**** Available data

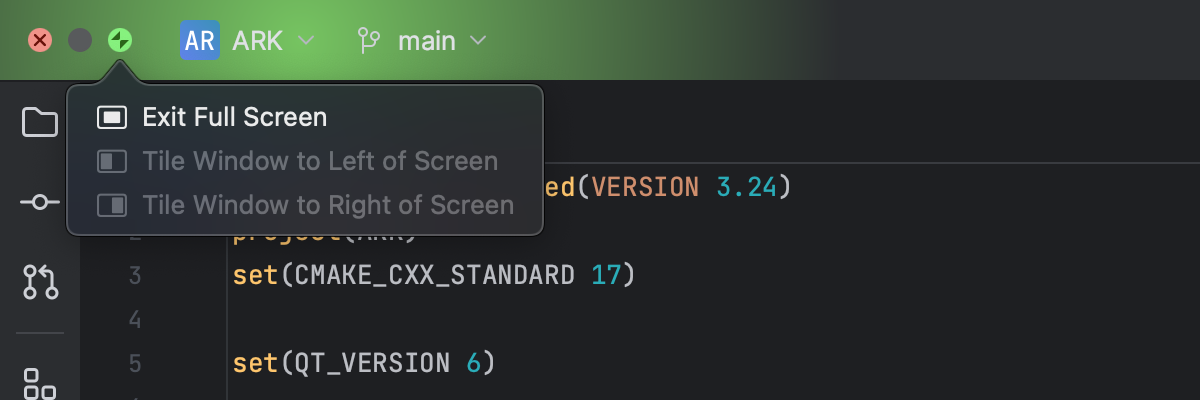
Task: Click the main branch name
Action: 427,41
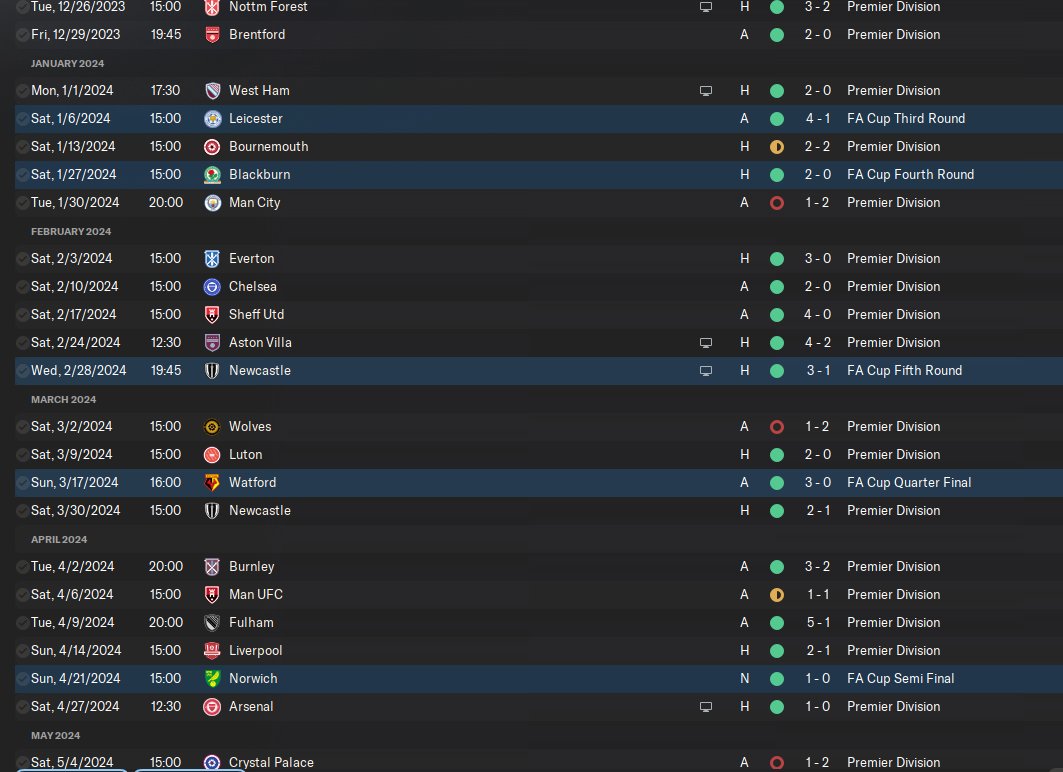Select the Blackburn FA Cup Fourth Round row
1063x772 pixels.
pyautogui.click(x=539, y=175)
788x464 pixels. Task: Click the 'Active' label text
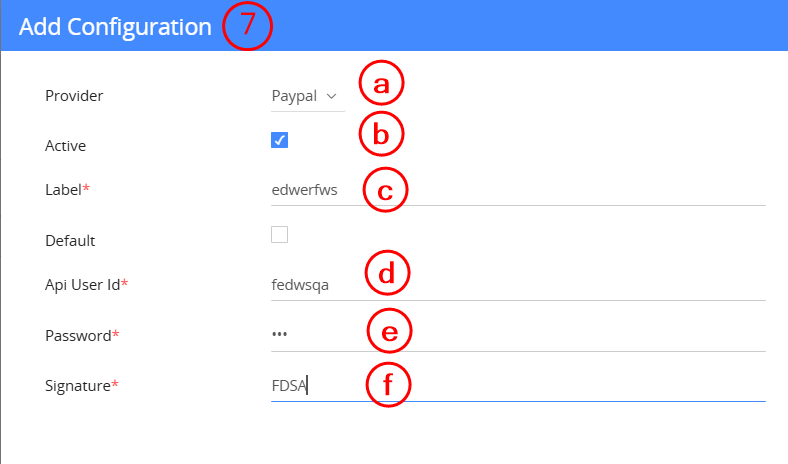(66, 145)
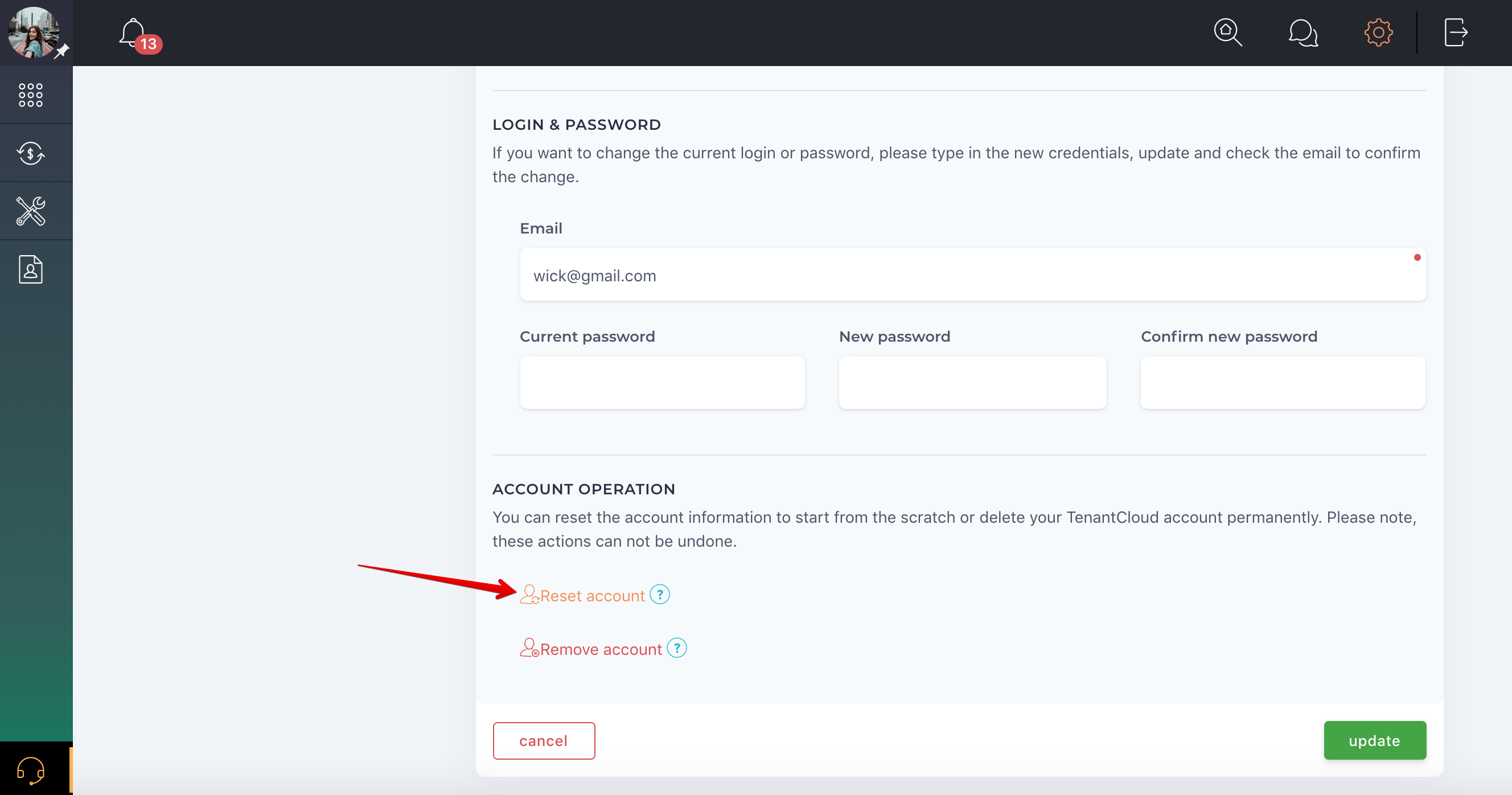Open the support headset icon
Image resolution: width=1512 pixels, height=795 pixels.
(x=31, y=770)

********

Directions for this task: Copy exactly the lines from the one containing "788x464 pixels. Task: Click" through the last line of the records above, including both, and omit every picture.

Exercise response:
788x464 pixels. Task: Click the 'Active' label text
(66, 145)
Open the support headset icon
Image resolution: width=1512 pixels, height=795 pixels.
(x=31, y=770)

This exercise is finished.